The drug will have a boxed warning, the strongest one used by the FDA, calling attention to the risk of differentiation syndrome, a potentially fatal adverse reaction. It is characterized by fever, respiratory distress and multi-organ dysfunction.

Idhifa is the first and only FDA-approved drug for patients with an IDH2 mutation, which accounts for between 8 and 19 percent of all AML patients. In 2017, about 21,380 new cases of AML are expected to be diagnosed. And approximately 10,590 patients die of the disease each year.

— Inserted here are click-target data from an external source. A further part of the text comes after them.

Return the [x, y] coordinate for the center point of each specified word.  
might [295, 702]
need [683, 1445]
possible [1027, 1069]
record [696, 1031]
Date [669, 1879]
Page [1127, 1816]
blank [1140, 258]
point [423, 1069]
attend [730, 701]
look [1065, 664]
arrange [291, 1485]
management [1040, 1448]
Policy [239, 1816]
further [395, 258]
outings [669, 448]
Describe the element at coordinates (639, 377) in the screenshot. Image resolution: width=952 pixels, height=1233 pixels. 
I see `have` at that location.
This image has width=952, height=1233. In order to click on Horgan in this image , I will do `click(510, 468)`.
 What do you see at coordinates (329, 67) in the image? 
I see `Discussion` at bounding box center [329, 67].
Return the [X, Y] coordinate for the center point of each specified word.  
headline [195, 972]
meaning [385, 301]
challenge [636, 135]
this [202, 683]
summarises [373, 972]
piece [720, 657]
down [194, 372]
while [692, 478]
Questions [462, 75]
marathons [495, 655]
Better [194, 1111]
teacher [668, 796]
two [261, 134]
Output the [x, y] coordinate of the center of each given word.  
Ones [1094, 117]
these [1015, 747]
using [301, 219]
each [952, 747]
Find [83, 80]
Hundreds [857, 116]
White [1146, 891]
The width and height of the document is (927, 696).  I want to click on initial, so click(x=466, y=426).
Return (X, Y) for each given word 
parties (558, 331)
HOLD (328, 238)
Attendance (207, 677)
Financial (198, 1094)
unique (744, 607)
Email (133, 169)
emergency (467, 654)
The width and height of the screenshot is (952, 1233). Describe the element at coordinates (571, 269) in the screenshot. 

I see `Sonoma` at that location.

“The FDA approval of Idhifa just four years after entering the clinic is the first of what we expect to be multiple first-in-class precision medicines for patients with cancer and rare genetic diseases from our productive discovery engine,” said avid Schenkein, Agios’ chief executive officer, in a statement. “We look forward to working closely with Celgene to co-commercialize Idhifa and provide access for patients in the U.S. with this devastating disease.”

Martin Tallman, Hematologic Oncologist and chief, eukemia Service at Memorial Sloan Kettering Cancer Center, said in a statement, “AML is a complex, heterogeneous disease, which is particularly difficult to treat in the relapsed or refractory setting. IDH2 mutations inhibit the normal maturation of myeloid cells, so having a treatment that targets this mechanism is promising for patients and encouraging to us as physicians who have it as our goal to provide options for every patient.”